Contrairement à l’option d’un gel généralisé de toutes les pensions, la solution envisagée garderait l’indexation sur l’inflation pour les pensions modestes et allégerait la revalorisation — voire la supprimer — pour les pensions situées au-dessus d’un seuil encore à fixer.
Quel seuil et quels gains ?
Le seuil évoqué dans les débats publics se situe autour de 3 000 € de pension mensuelle, propos attribués en juin 2026 à un ministre interrogé sur le sujet. Les chiffrages qui circulent au sein de Bercy donnent l’ordre de grandeur des enjeux : la revalorisation automatique des pensions liée à l’inflation représente une part importante de la dépense publique pour les retraites.

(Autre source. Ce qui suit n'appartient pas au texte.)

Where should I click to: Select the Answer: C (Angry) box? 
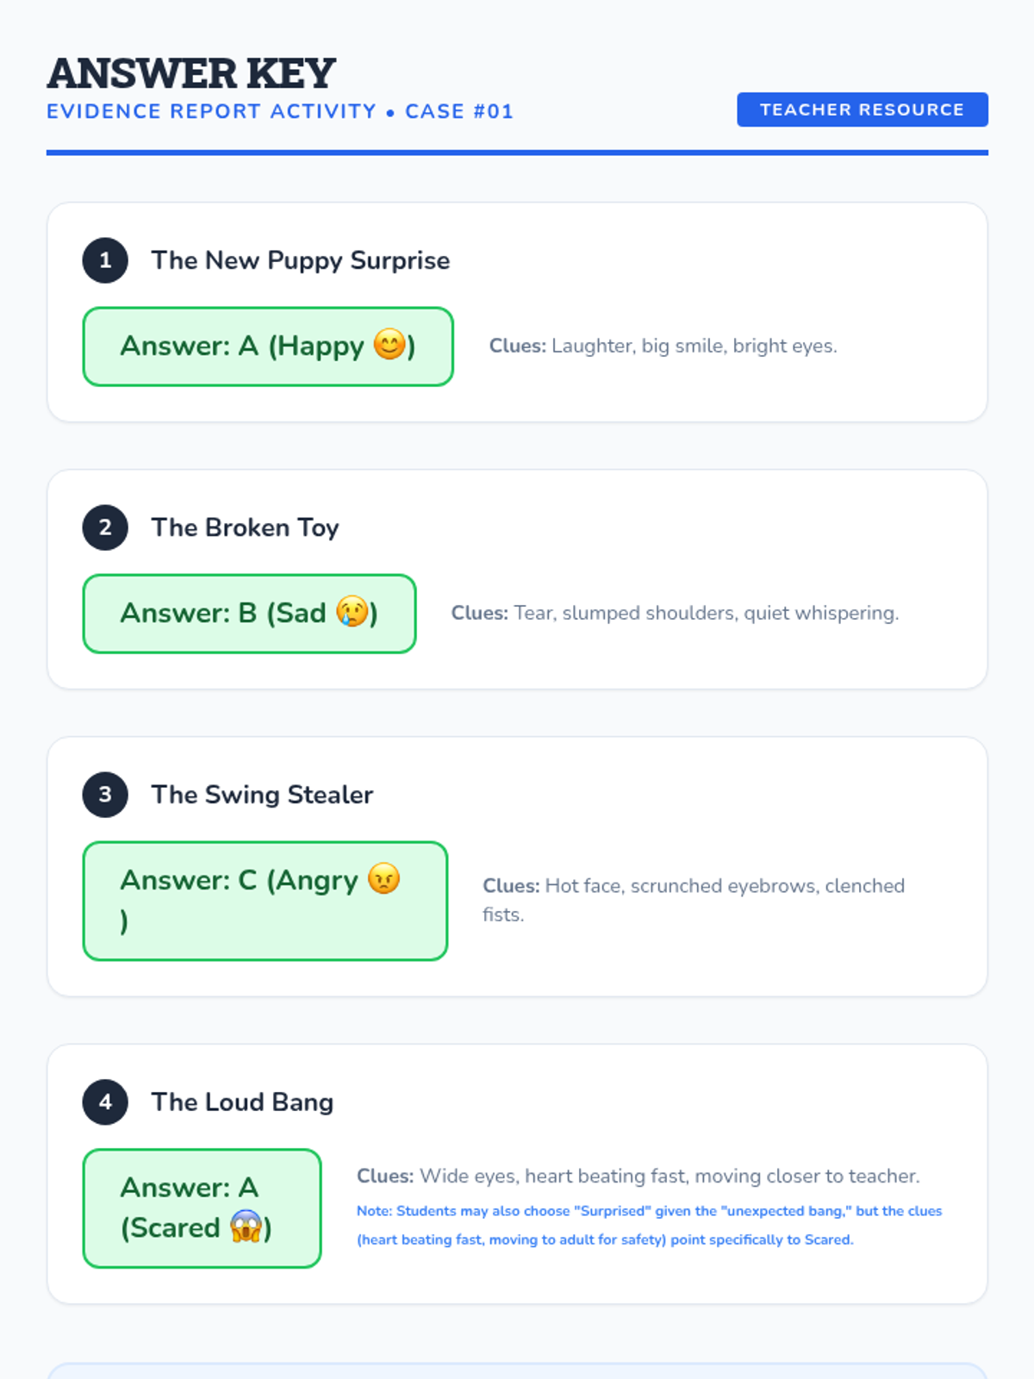coord(265,901)
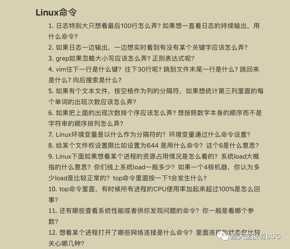Click the "愿天堂没有BUG" watermark text

click(x=256, y=236)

- 6 milliards d'euros : c’est l’estimation du coût d’une indexation totale de toutes les pensions pour 2025, avec une inflation autour de 2 % ; un montant du même ordre est attendu pour 2027.
- 3,6 milliards d'euros : l’économie qui aurait été réalisée en 2025 si toutes les pensions avaient été gelées sur l’année.

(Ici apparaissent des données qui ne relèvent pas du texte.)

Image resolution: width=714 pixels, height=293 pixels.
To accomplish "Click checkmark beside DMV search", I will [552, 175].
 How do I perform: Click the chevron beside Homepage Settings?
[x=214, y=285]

Contexte récent : une revalorisation soutenue depuis 2022
Depuis 2022, les pensions ont bénéficié d’une hausse cumulée de près de 14 %, liée à l’indexation automatique sur les prix. Ce mécanisme, favorable aux retraités, pèse de plus en plus lourd à mesure que la population vieillit et que le nombre de bénéficiaires augmente.
La hausse annuelle des prix a été de 0,9 % en 2025 ; plusieurs estimations anticipent une inflation qui pourrait approcher les 2 % en 2026, d’où le saut mécanique du coût de l’indexation.
Ce que l’on sait — et ce qui reste à décider
Le gouvernement a d’ores et déjà exclu l’hypothèse d’un gel complet de toutes les pensions sur toute l’année. Reste à préciser :
- le seuil exact au-delà duquel la revalorisation serait réduite ou supprimée ;
- le mode d’application (gel total au-delà d’un montant, revalorisation partielle, paliers) ;
- l’entrée en vigueur et la durée éventuelle de la mesure.
« au-delà de 3 000 euros »
Si la piste aboutissait, elle aurait des effets différenciés : protection renforcée des petites pensions tout en limitant la progression automatique des pensions les plus élevées. Sur le plan politique et social, une telle mesure risque de réveiller les débats sur l’équité entre générations et la solidarité contributive.
Les prochains mois, jusqu’à la présentation du projet de loi de finances 2027, seront déterminants : ministères et services de Bercy affineront les simulations budgétaires, tandis que le gouvernement devra peser l’impact économique, social et politique d’un dispositif ciblé de désindexation.